I’ve learned this about hacking, inspired by Mr. Robot

The second season of Mr. Robot has just finished last week. While it’s one of the most amazing thing I’ve ever seen, it is also held as the TV show with the closest depiction how computer hacking works for real (see for example Quora or Reddit). Looks like  it inspired a lot of people to “try out” the tools the characters use on the show (adding to the popularity of Kali Linux, or the Wickr chat app for example), which does feel a natural way to relate to your favorite characters, in a geek way.

I couldn’t resist either, and tried to dig a bit deeper, learning some geek (ie. not professional) lessons about how hacking works, party from the events in the show directly, partly by following for a few steps what were done in the show, and deconstructing the results. Here’s what I’ve collected so far:

Social engineering is likely a big part, a crucial enabler of most “successful” hacks. The show works with characters so it might be biased towards human actions, but it makes sense that social engineering can open door where the “bits” are closed. All the shows main hacks I remember included social engineering (not going to spoil here anything). This also made me a lot more aware in life, for example when talking with my bank online, or trying to get official things done in a way that it involves trust. Very much seems to me, that social engineering vulnerabilities and “opportunities” are really abound, and that makes me a lot more careful. For example, when calling to the bank, my verification data is three pieces of information that is available online or relatively easy, and I think of how I’ve seen such situation abused (in fiction, mind you), then I get a little jumpy. Not sure how other countries are like, but it feels like so many weak points in Taiwan, that she is just protected by the language barrier from western hackers/scammers – but sure that doesn’t deter another hostile nation. So yeah, my lessons is trying to improve on things, be mindful of trust-based situations encountered, while do be more confident to get things done better (in a non-malicious way of course), as confidence is one of the key ingredients of social engineering as well.

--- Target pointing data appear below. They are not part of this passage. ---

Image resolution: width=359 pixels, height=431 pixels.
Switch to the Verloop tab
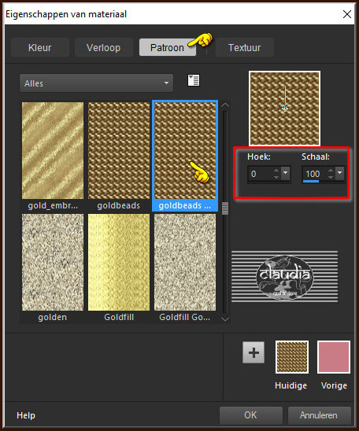click(103, 47)
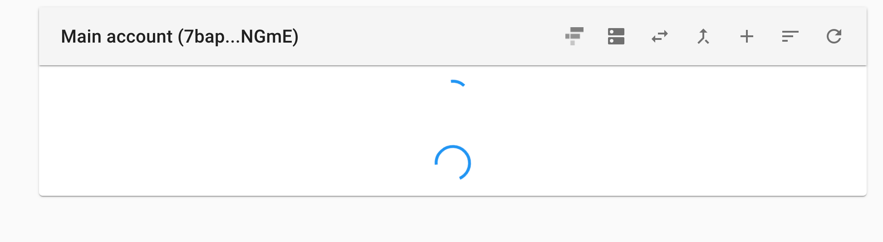Trigger the circular reload arrow button

tap(834, 36)
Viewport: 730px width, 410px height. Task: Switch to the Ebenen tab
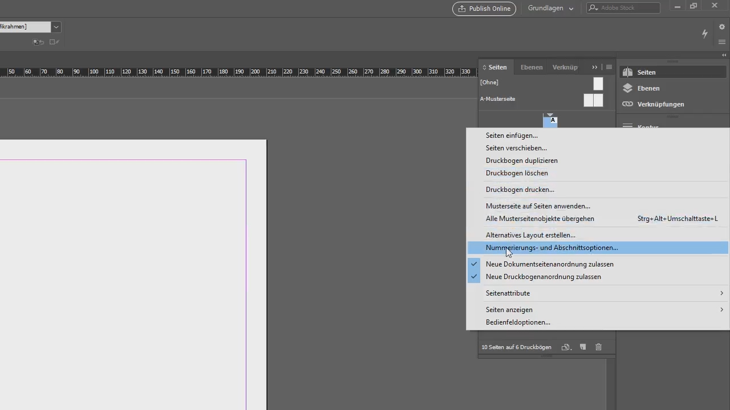coord(531,67)
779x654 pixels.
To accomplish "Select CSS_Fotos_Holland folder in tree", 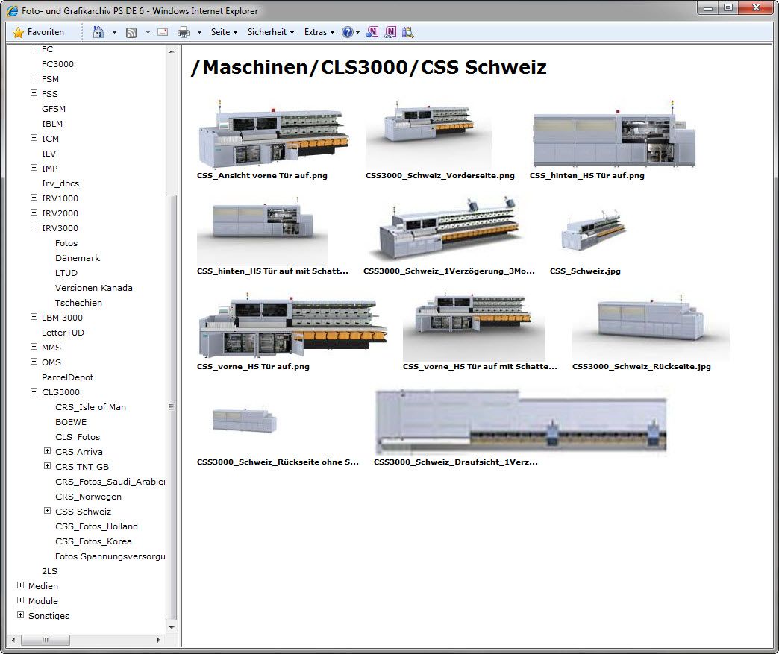I will click(96, 526).
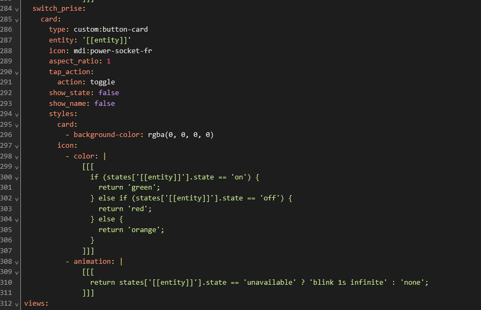481x310 pixels.
Task: Place cursor on the toggle action value
Action: tap(102, 82)
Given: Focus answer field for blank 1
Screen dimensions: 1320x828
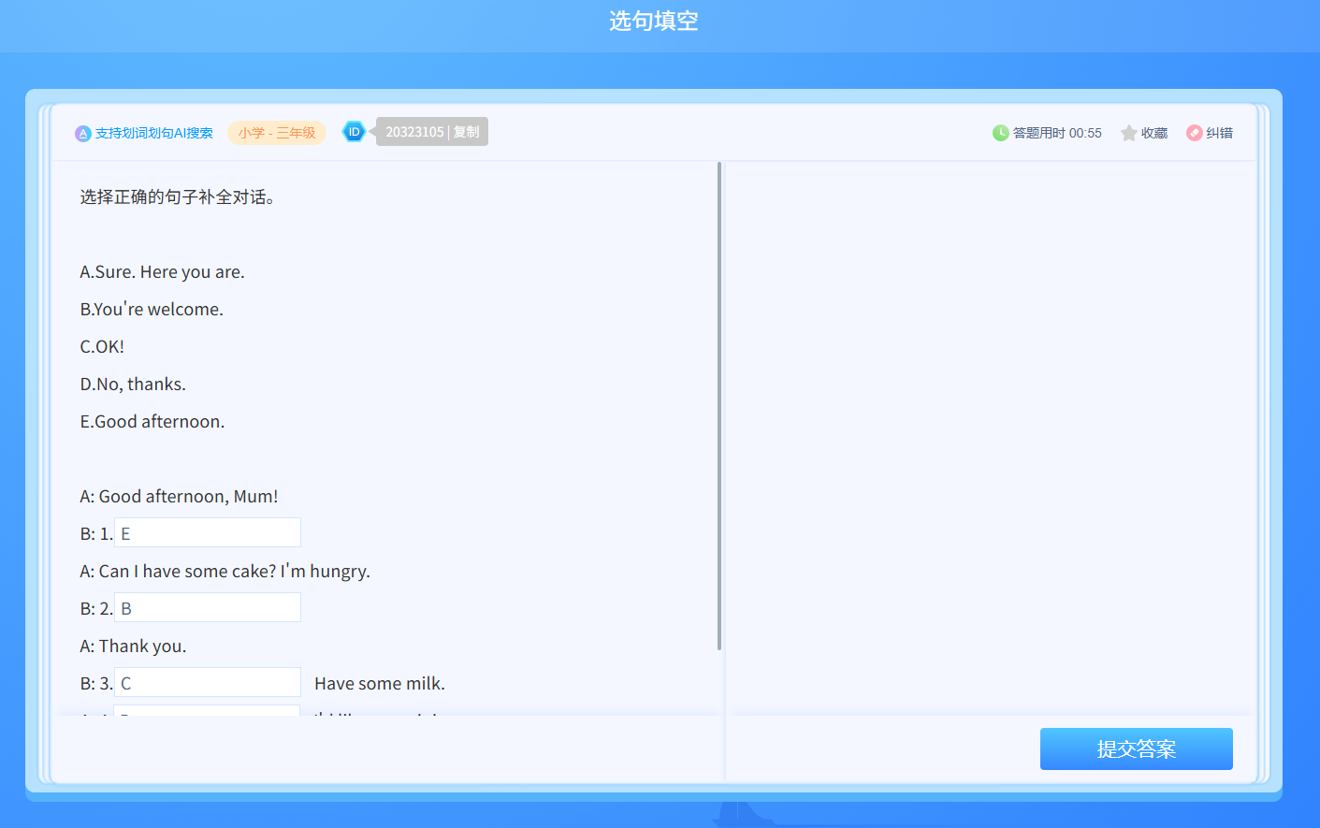Looking at the screenshot, I should click(x=208, y=533).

Watching some BlackHat videos, and reading online, some people say they can hack anything they want. I’m pretty confident, that doesn’t mean that exactly, but that the people with knowhow will find some way to figure things out in the end. In my (probably simplistic) view, though, it’s often the case that things that people think can be hacked easily are actually hard, while things they think cannot be hacked is actually quite doable. This comes down to the fact that professionals and outsiders (in any field) have a different view of difficulty and ease.

Most hacking takes a lot of time. It came up on the show was well, the “naive” character waiting for thing to happen right way, while the professional knows that some things doesn’t work that way. Case to point, for testing purposes, I tried out a tool to recover the wifi network password from a WEP-enabled access point I had around: yeah, “progress is made” almost immediately, and then still going on 2 hours later, and 6 hours later,  and finally got a “result” the next morning. Worked, but boy does it need patience. I’d think the same applies for all kind of surveillance, and many “tricks” from social engineering, so definitely appreciate, that patience is a big virtue.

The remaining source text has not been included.